Reproduce each entry below in full, exactly as it was given.

**Task input**
--- START ---

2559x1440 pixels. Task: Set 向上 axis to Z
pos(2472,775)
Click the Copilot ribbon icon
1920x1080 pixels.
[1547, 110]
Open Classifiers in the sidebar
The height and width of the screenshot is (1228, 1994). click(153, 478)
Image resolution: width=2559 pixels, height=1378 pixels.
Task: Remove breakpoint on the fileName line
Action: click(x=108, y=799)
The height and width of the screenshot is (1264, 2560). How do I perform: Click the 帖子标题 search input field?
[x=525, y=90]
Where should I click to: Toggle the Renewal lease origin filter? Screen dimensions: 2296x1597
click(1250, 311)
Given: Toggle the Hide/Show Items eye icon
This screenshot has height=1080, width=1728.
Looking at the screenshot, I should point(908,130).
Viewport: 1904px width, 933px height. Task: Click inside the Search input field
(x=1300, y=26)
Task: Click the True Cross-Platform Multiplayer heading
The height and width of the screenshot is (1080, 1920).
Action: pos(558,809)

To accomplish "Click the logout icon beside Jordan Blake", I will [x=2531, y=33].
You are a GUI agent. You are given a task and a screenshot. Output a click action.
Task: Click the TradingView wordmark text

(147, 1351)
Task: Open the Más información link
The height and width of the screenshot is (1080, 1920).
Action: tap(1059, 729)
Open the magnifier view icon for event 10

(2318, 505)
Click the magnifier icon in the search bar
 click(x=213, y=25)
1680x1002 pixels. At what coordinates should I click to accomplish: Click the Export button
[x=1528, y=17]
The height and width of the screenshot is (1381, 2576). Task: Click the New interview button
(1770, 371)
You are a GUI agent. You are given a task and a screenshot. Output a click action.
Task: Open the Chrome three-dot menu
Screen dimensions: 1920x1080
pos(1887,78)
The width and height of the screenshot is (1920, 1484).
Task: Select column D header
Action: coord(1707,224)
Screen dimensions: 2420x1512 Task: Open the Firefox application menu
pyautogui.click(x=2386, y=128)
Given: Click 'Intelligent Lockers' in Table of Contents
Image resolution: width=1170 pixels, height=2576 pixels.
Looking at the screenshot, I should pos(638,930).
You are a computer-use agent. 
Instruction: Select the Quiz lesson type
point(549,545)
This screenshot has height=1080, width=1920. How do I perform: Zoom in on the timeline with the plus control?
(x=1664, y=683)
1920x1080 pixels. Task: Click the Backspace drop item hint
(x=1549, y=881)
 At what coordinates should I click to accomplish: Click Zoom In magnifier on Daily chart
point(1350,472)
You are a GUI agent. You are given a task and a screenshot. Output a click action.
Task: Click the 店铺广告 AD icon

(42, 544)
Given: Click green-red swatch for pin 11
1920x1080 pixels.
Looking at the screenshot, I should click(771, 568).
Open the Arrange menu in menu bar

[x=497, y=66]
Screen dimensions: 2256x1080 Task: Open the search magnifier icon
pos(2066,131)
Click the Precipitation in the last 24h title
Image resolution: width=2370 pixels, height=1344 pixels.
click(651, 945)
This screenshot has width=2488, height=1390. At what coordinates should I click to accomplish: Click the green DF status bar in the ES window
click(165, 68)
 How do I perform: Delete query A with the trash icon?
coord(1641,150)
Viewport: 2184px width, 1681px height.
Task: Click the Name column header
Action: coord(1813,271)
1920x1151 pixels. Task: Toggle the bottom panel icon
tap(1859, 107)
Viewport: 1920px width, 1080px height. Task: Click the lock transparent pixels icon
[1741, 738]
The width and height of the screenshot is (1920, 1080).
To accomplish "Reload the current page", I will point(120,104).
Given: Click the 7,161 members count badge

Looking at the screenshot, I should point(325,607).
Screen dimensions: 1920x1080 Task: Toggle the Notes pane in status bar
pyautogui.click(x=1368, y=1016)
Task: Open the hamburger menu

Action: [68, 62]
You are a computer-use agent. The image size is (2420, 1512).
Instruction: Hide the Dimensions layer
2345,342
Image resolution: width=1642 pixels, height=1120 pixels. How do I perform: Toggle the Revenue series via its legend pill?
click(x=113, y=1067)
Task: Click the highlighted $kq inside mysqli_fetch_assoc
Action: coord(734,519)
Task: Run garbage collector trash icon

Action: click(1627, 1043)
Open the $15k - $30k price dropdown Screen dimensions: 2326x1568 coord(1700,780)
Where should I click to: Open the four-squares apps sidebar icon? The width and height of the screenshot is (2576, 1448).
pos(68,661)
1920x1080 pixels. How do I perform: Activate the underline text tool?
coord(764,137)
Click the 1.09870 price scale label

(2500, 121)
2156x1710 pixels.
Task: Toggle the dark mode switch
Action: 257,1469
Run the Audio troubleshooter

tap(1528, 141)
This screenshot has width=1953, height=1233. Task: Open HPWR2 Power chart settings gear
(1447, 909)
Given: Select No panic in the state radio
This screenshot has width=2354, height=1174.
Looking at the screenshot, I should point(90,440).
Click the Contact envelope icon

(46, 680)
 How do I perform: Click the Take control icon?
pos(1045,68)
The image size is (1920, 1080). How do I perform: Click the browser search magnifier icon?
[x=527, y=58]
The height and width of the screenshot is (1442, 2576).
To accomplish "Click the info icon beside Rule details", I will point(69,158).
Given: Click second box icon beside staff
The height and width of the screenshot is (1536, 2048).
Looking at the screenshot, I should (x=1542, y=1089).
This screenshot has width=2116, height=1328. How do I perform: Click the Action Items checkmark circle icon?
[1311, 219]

--- END ---

**Completed task**
2559x1440 pixels. Task: Set 向上 axis to Z
pos(2472,775)
Click the Copilot ribbon icon
1920x1080 pixels.
[1547, 110]
Open Classifiers in the sidebar
The height and width of the screenshot is (1228, 1994). click(153, 478)
Image resolution: width=2559 pixels, height=1378 pixels.
Task: Remove breakpoint on the fileName line
Action: click(x=108, y=799)
The height and width of the screenshot is (1264, 2560). How do I perform: Click the 帖子标题 search input field?
[x=525, y=90]
Where should I click to: Toggle the Renewal lease origin filter? Screen dimensions: 2296x1597
click(1250, 311)
Given: Toggle the Hide/Show Items eye icon
This screenshot has height=1080, width=1728.
Looking at the screenshot, I should point(908,130).
Viewport: 1904px width, 933px height. Task: Click inside the Search input field
(x=1300, y=26)
Task: Click the True Cross-Platform Multiplayer heading
The height and width of the screenshot is (1080, 1920).
Action: pos(558,809)

To accomplish "Click the logout icon beside Jordan Blake", I will [x=2531, y=33].
You are a GUI agent. You are given a task and a screenshot. Output a click action.
Task: Click the TradingView wordmark text

(147, 1351)
Task: Open the Más información link
The height and width of the screenshot is (1080, 1920).
Action: tap(1059, 729)
Open the magnifier view icon for event 10

(2318, 505)
Click the magnifier icon in the search bar
 click(x=213, y=25)
1680x1002 pixels. At what coordinates should I click to accomplish: Click the Export button
[x=1528, y=17]
The height and width of the screenshot is (1381, 2576). Task: Click the New interview button
(1770, 371)
You are a GUI agent. You are given a task and a screenshot. Output a click action.
Task: Open the Chrome three-dot menu
Screen dimensions: 1920x1080
pos(1887,78)
The width and height of the screenshot is (1920, 1484).
Task: Select column D header
Action: coord(1707,224)
Screen dimensions: 2420x1512 Task: Open the Firefox application menu
pyautogui.click(x=2386, y=128)
Given: Click 'Intelligent Lockers' in Table of Contents
Image resolution: width=1170 pixels, height=2576 pixels.
Looking at the screenshot, I should pos(638,930).
You are a computer-use agent. 
Instruction: Select the Quiz lesson type
point(549,545)
This screenshot has height=1080, width=1920. How do I perform: Zoom in on the timeline with the plus control?
(x=1664, y=683)
1920x1080 pixels. Task: Click the Backspace drop item hint
(x=1549, y=881)
 At what coordinates should I click to accomplish: Click Zoom In magnifier on Daily chart
point(1350,472)
You are a GUI agent. You are given a task and a screenshot. Output a click action.
Task: Click the 店铺广告 AD icon

(42, 544)
Given: Click green-red swatch for pin 11
1920x1080 pixels.
Looking at the screenshot, I should click(771, 568).
Open the Arrange menu in menu bar

[x=497, y=66]
Screen dimensions: 2256x1080 Task: Open the search magnifier icon
pos(2066,131)
Click the Precipitation in the last 24h title
Image resolution: width=2370 pixels, height=1344 pixels.
click(651, 945)
This screenshot has width=2488, height=1390. At what coordinates should I click to accomplish: Click the green DF status bar in the ES window
click(165, 68)
 How do I perform: Delete query A with the trash icon?
coord(1641,150)
Viewport: 2184px width, 1681px height.
Task: Click the Name column header
Action: coord(1813,271)
1920x1151 pixels. Task: Toggle the bottom panel icon
tap(1859, 107)
Viewport: 1920px width, 1080px height. Task: Click the lock transparent pixels icon
[1741, 738]
The width and height of the screenshot is (1920, 1080).
To accomplish "Reload the current page", I will point(120,104).
Given: Click the 7,161 members count badge

Looking at the screenshot, I should point(325,607).
Screen dimensions: 1920x1080 Task: Toggle the Notes pane in status bar
pyautogui.click(x=1368, y=1016)
Task: Open the hamburger menu

Action: [68, 62]
You are a computer-use agent. The image size is (2420, 1512).
Instruction: Hide the Dimensions layer
2345,342
Image resolution: width=1642 pixels, height=1120 pixels. How do I perform: Toggle the Revenue series via its legend pill?
click(x=113, y=1067)
Task: Click the highlighted $kq inside mysqli_fetch_assoc
Action: coord(734,519)
Task: Run garbage collector trash icon

Action: click(1627, 1043)
Open the $15k - $30k price dropdown Screen dimensions: 2326x1568 coord(1700,780)
Where should I click to: Open the four-squares apps sidebar icon? The width and height of the screenshot is (2576, 1448).
pos(68,661)
1920x1080 pixels. How do I perform: Activate the underline text tool?
coord(764,137)
Click the 1.09870 price scale label

(2500, 121)
2156x1710 pixels.
Task: Toggle the dark mode switch
Action: 257,1469
Run the Audio troubleshooter

tap(1528, 141)
This screenshot has width=1953, height=1233. Task: Open HPWR2 Power chart settings gear
(1447, 909)
Given: Select No panic in the state radio
This screenshot has width=2354, height=1174.
Looking at the screenshot, I should point(90,440).
Click the Contact envelope icon

(46, 680)
 How do I perform: Click the Take control icon?
pos(1045,68)
The image size is (1920, 1080). How do I perform: Click the browser search magnifier icon?
[x=527, y=58]
The height and width of the screenshot is (1442, 2576).
To accomplish "Click the info icon beside Rule details", I will point(69,158).
Given: Click second box icon beside staff
The height and width of the screenshot is (1536, 2048).
Looking at the screenshot, I should (x=1542, y=1089).
This screenshot has width=2116, height=1328. How do I perform: Click the Action Items checkmark circle icon?
[1311, 219]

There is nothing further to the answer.